Task objective:
Filter the entries below, keeping every line that has the word "agent".

Data extract:
*** Begin section ***
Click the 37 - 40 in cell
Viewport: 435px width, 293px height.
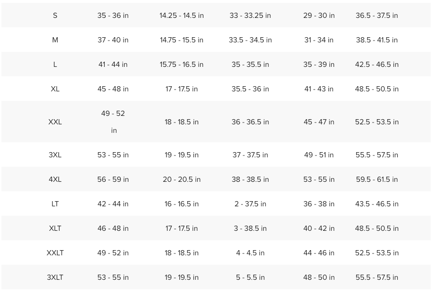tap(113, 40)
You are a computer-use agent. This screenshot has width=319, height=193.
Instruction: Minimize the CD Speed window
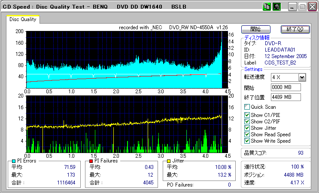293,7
*** End section ***
*** Begin section ***
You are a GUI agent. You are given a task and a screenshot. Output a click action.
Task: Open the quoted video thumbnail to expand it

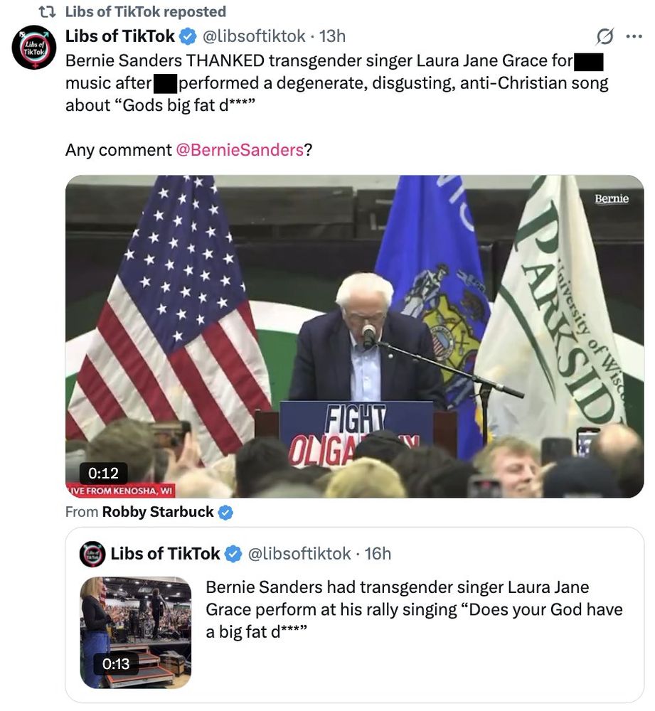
*** End section ***
Solution to this task:
You are a computer-use agent. This screenshot has width=319, height=193.
You are a GUI agent. You are given a task and a screenshot. Output a click action.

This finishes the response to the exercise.